[START OF SELECTED PASSAGE]
# The most unusual fish that works in a planted tank...



## Ed Seeley (8 Jul 2007)

Rather than have a best/worst fish for a planted tank I though it might be fun to start this bit off with a slightly more unusual question....

"What is the most 'unusual' fish that you have, or want to have, in a planted tank?"

They could be very rare fish, hard to source or things that people never normally think of being suitable for planted tanks.

What started this idea is a tank I've seen on another forum that had a piranha in.

Personally I have killifish in all my tanks, so they come into the rare / hard to get category at least!

Anyone else got any unusual ideas for fauna in a PT?


----------



## Fred Dulley (9 Jul 2007)

It would be a smallish planted tank, 15gallon or so and I'd have a true Leaf fish.


----------



## Graeme Edwards (9 Jul 2007)

The most unusual fish ive seen in a planted tank is a 12" sanke head bichar. Works very well. Becasue its preditory, it seems to slup through the plants with minimum effort. Its not in its interest to be boistruss and thrashy.

R,
Graeme.


----------



## Matt Holbrook-Bull (9 Jul 2007)

Heres a question...

will pleco's work in planted tanks? 

all the ones ive had before dug around like madness, but theyve been really big lovely pretty sailfins.. so ive always held off getting one, im really good at getting fish that destroy my hard work and sending them on holiday to my neighbours 180ltr.


----------



## Dave Spencer (9 Jul 2007)

The entseyui fish that Takashi Amano uses are prehistoric looking and an amazing shape, yet they still compliment the scape, rather than distract from it.

In terms of plecos Flora, there`s a guy on here that keeps Pitbulls in a heavily planted tank.

Dave.


----------



## CJ Castle (9 Jul 2007)

> will pleco's work in planted tanks?



If you indroduce them to a mature planted aquarium in which all the plants are either large or have very secure large root systems, then it should be safe to add (large) plecs... Some Plecs, if not provided with an adequate diet or simply do not get enough to eat, will often chew through soft leaved plants...



> "What is the most 'unusual' fish that you have, or want to have, in a planted tank?"
[END OF SELECTED PASSAGE]
[START OF SUPPLIED ENTRIES]
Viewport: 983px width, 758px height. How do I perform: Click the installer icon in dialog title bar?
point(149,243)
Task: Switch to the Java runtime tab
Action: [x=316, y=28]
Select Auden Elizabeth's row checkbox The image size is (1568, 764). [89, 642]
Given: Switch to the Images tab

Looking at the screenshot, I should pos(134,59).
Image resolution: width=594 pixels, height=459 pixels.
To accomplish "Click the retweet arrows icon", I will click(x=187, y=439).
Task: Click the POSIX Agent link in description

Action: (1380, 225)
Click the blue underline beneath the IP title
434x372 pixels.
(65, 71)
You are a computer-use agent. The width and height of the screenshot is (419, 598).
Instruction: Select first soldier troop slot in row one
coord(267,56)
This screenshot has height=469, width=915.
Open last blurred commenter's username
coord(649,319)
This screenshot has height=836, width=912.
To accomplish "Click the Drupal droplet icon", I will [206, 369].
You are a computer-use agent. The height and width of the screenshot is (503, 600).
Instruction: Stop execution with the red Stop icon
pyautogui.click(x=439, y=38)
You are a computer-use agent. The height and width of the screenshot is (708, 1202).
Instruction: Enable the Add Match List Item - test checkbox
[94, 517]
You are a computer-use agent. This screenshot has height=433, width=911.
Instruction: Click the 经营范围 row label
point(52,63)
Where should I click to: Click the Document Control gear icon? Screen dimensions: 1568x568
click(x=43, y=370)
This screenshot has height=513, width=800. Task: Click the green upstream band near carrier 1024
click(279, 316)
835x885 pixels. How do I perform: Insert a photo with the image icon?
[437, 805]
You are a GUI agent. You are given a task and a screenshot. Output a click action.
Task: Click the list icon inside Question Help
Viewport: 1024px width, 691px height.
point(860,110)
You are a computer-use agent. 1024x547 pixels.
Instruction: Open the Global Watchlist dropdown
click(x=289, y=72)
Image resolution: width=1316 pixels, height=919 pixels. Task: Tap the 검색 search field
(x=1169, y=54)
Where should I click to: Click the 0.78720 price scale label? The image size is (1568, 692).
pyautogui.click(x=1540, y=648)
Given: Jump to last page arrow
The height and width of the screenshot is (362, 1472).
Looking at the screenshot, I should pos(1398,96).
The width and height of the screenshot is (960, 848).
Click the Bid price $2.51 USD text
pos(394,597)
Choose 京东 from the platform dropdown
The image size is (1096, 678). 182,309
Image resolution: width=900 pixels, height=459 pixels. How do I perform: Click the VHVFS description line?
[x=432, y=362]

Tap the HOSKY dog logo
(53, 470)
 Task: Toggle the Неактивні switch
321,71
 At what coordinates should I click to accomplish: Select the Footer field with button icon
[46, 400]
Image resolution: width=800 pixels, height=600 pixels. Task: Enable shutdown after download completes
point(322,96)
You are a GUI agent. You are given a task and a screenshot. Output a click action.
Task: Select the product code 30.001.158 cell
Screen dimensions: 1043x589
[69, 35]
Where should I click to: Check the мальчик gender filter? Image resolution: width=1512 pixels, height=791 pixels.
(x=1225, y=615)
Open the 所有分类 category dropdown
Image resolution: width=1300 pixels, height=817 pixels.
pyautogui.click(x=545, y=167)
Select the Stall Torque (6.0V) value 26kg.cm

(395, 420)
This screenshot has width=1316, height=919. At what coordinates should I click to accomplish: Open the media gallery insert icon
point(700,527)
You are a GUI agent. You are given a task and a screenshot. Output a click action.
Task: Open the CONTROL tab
[END OF SUPPLIED ENTRIES]
_REQUESTS_.
**A)** Translate this sentence from the forum thread on unusual fish for planted tanks into Spanish: "They could be very rare fish, hard to source or things that people never normally think of being suitable for planted tanks."
**B)** From the forum thread on unusual fish for planted tanks, extract the passage starting with "all the ones" and going on through "heavily planted tank.".

_THE SOLUTIONS_.
**A)** Podrían ser peces muy raros, difíciles de conseguir, o especies que normalmente nadie considera adecuadas para los acuarios plantados.

**B)**
all the ones ive had before dug around like madness, but theyve been really big lovely pretty sailfins.. so ive always held off getting one, im really good at getting fish that destroy my hard work and sending them on holiday to my neighbours 180ltr.


----------



## Dave Spencer (9 Jul 2007)

The entseyui fish that Takashi Amano uses are prehistoric looking and an amazing shape, yet they still compliment the scape, rather than distract from it.

In terms of plecos Flora, there`s a guy on here that keeps Pitbulls in a heavily planted tank.